Have you ever wondered how Washington Brown actually figures out the amount of deductions you will receive?
Well, tax legislation sets down the way in which to calculate depreciation using the diminishing value method.
Basically, you take the number 200 and divide it by the item’s effective life. For example, 10 years, and express that as a percentage (200/10 = 20% in this example).
The depreciation rate applies to the diminished value of the asset after it has been depreciated each year.
Take, for example, a $10,000 asset with a useful life of 10 years. Hence a 20% diminishing value depreciation rate, as we just explained.
You could claim a $2,000 deduction in your first year (i.e. $10,000 x 20%), a $1,600 deduction in your second year (i.e. ($10,000 – $2,000) x 20%) and so on. These amounts continue to reduce in subsequent years. You would only claim a $268 deduction in your tenth year.
The diminishing value method is generally preferred. This is because a tax dollar saved today is worth more than a tax dollar saved in a later year. Also, if you’re planning on upgrading that item in the next couple of years, this gets the most out of your claim as soon as possible.
Speak with Australia’s Property Depreciation Experts, Washington Brown, and maximise the tax deductions you can claim on your investment property today.
Now, let’s work through a diminishing value calculation.

EXAMPLE: Let’s say you re-carpet your unit (which is an investment property) at a cost of $4,000. Carpet has a 10-year effective life and you could calculate the diminishing value depreciation as follows:
Year 1 – $4,000 x 25% = $1,000
Year 2 – ($4,000 – $1,000) = $3,000 x 25% = $750
Year 3 – ($3,000 – $750) = $2,250 x 25% = $562.50
And so on, and so on.
While still on this topic of plant and equipment depreciation, it is worth reiterating that there are some special rules that apply to lower cost assets.
You can claim an immediate deduction, (i.e. 100% of the cost price) for items costing $300 or less.
Items which cost more than $300, but less than $1,000, can be allocated to a ‘low value pool’ and are depreciated at 37.5% per year under the diminishing value method. Note, however, that an asset is depreciated at 18.75% in the year that it is added to the low value pool.
Generally speaking, it pays to have a little bit of tax knowledge. It’s worth remembering that individual items under $300 can be written off immediately and if your portion of a more expensive item is under $300, you can still write that off too.
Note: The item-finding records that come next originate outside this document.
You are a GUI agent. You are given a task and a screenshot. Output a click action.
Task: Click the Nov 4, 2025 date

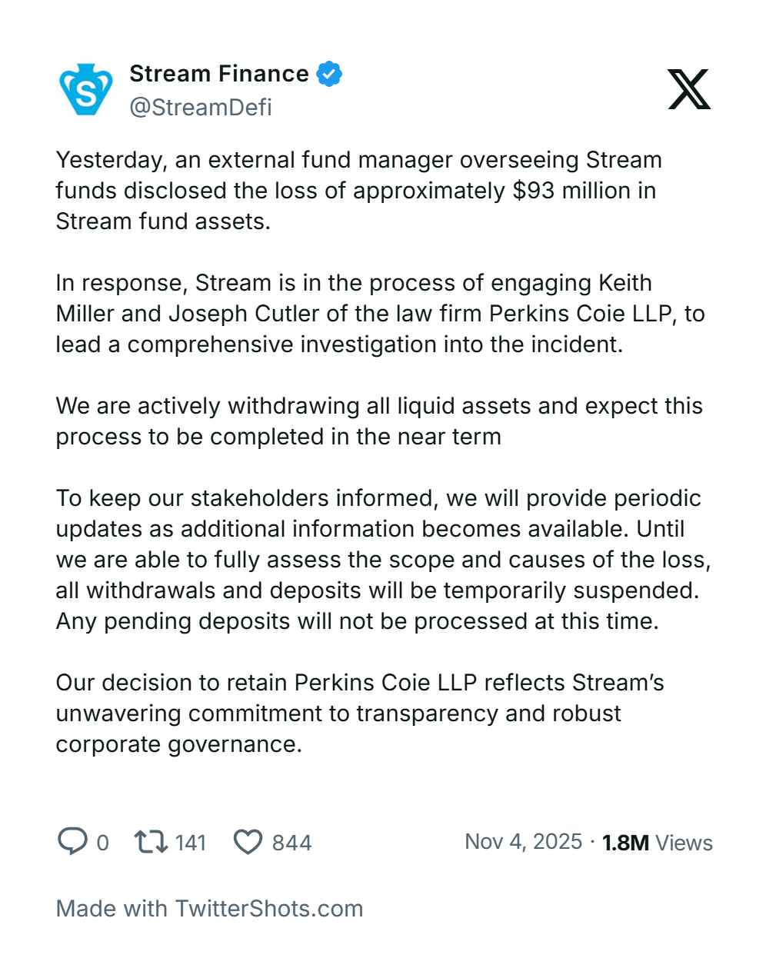coord(523,841)
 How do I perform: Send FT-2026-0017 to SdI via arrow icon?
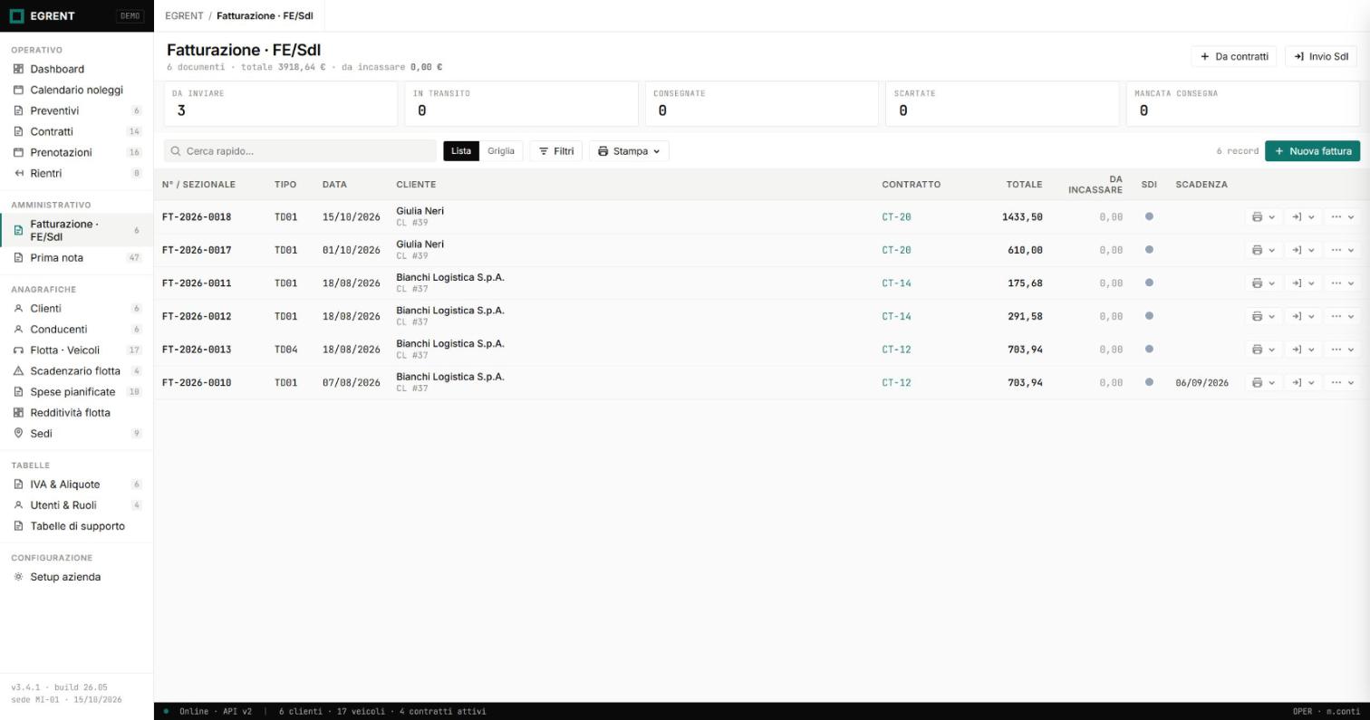coord(1297,250)
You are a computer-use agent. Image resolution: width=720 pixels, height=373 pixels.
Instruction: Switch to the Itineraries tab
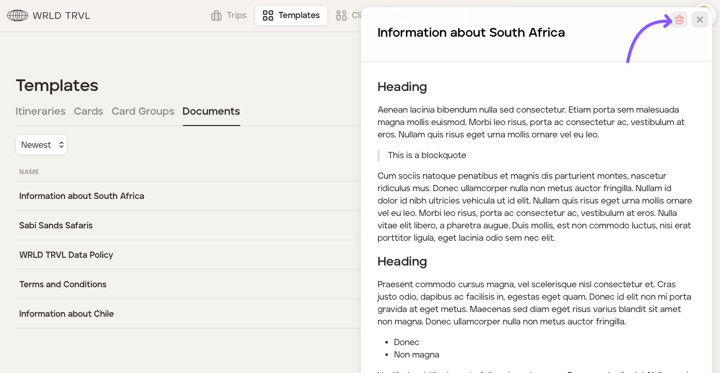[x=40, y=111]
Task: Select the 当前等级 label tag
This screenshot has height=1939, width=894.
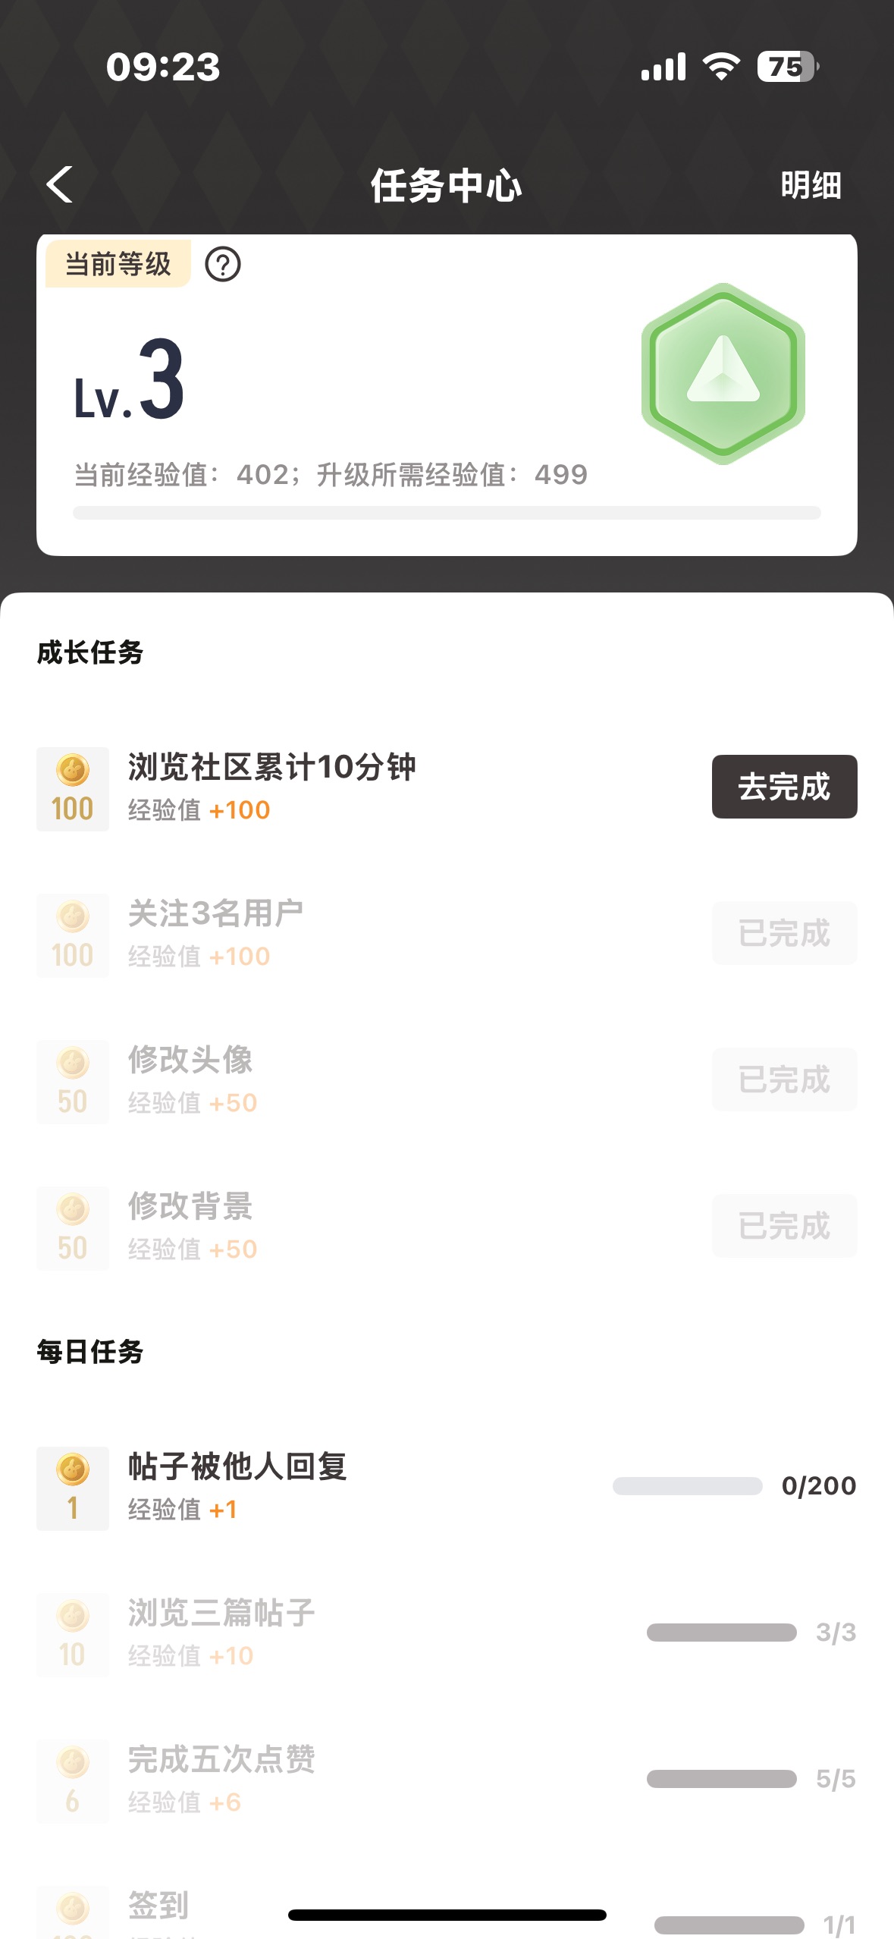Action: (118, 265)
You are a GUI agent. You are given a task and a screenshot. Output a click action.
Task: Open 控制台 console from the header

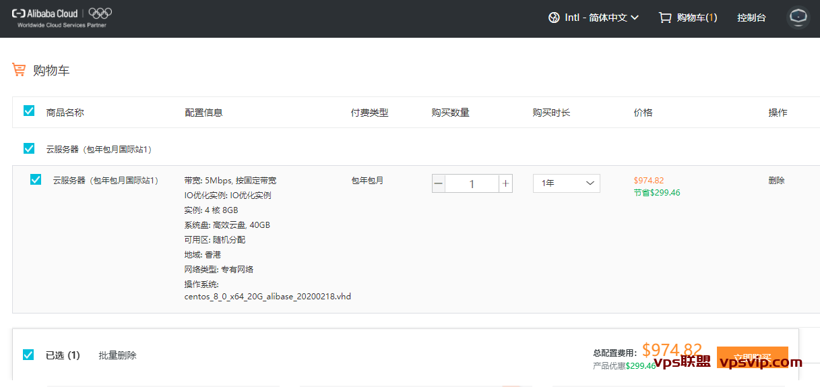(751, 18)
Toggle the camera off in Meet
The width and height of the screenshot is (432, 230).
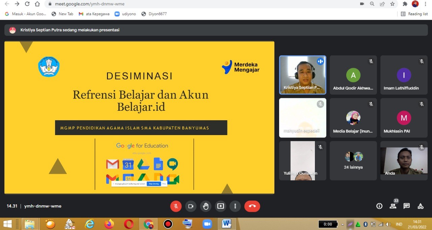pyautogui.click(x=191, y=206)
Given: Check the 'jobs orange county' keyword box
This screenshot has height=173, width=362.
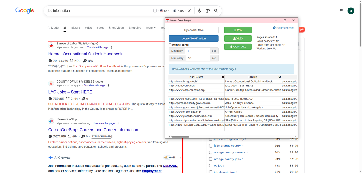Looking at the screenshot, I should [x=210, y=146].
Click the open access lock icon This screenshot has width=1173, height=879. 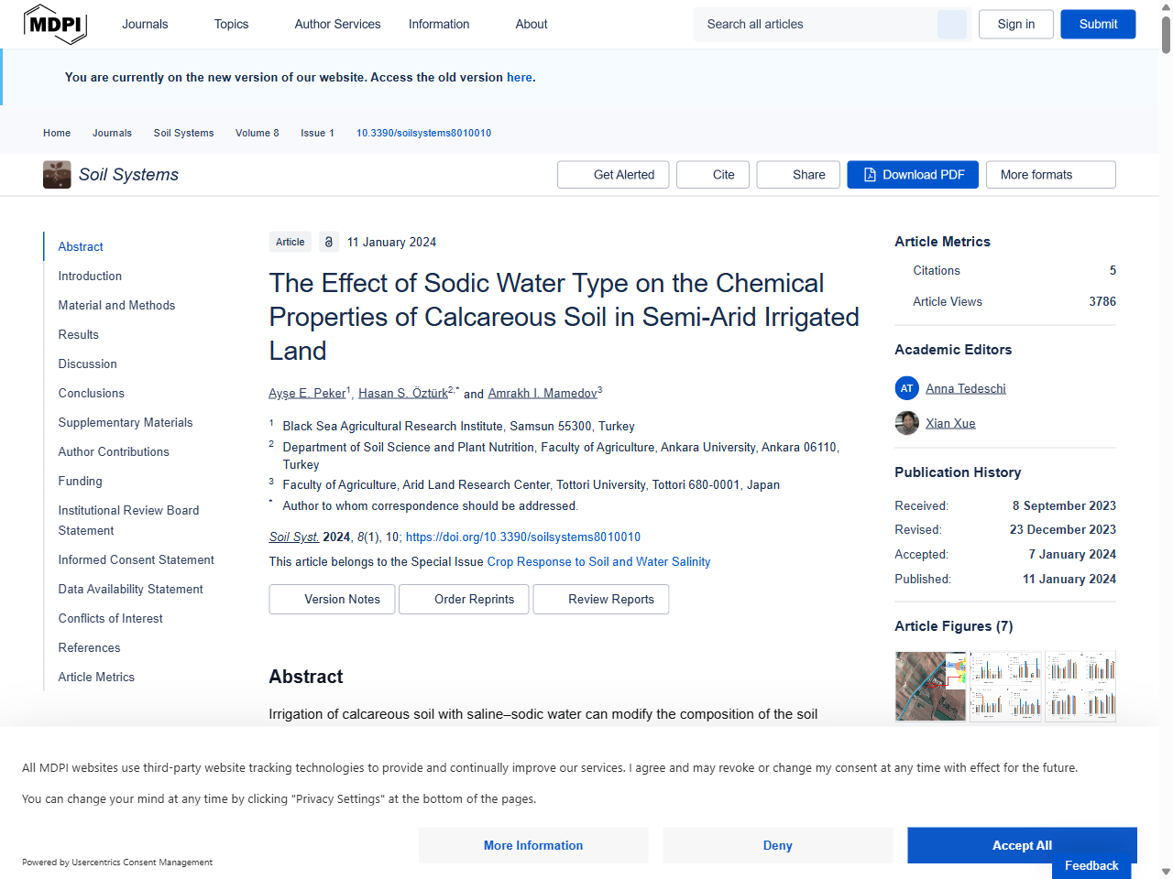coord(329,242)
5 Tips for Maximising Property Depreciation Deductions Using the Diminishing Value Method
1. Opt for assets with shorter lifespans: Assets with shorter effective lives allow you to claim deductions faster. For example, a $1,000 asset with a 5-year effective life would result in a $400 claim in the first year, whereas a $1,000 asset with a 10-year effective life would only have a $200 claim in the first year. An example of a rental property asset with a shorter lifespan could be a carpet (8 Years) compared to floating timber flooring (15 Years).
2. Choose plant & equipment assets over capital works: For instance, installing $4,000 worth of carpet may enable a depreciation claim of approximately $1,000 in the first year. In comparison, if tiles were installed for $6,000, the claim would be around $150.
3. Take advantage of Immediate Write-off Provisions: Although not directly related to the diminishing value method, this provision allows you to front-load your deductions. Assets classified as Plant & Equipment costing less than $300 can be claimed immediately in their entirety, rather than being depreciated over time.
4. Split deductions among property owners: If you co-own the property with another individual or entity, consider splitting the deductions between the owners. This strategy allows each owner to claim the assets separately. For example, if your 50% share reduces the cost of an asset from $500 to $250, you can claim the entire $250 immediately.
5. Install new plant & equipment assets after moving out: To claim depreciation using the diminishing value method for residential Plant & Equipment assets, they must be brand new. If you are residing in the property, it is advisable to install these assets after you move out to avoid the Australian Taxation Office (ATO) treating them as “previously used” and potentially denying any deductions.
Note: It is crucial to consult with a qualified quantity surveyor to calculate and claim depreciation deductions accurately.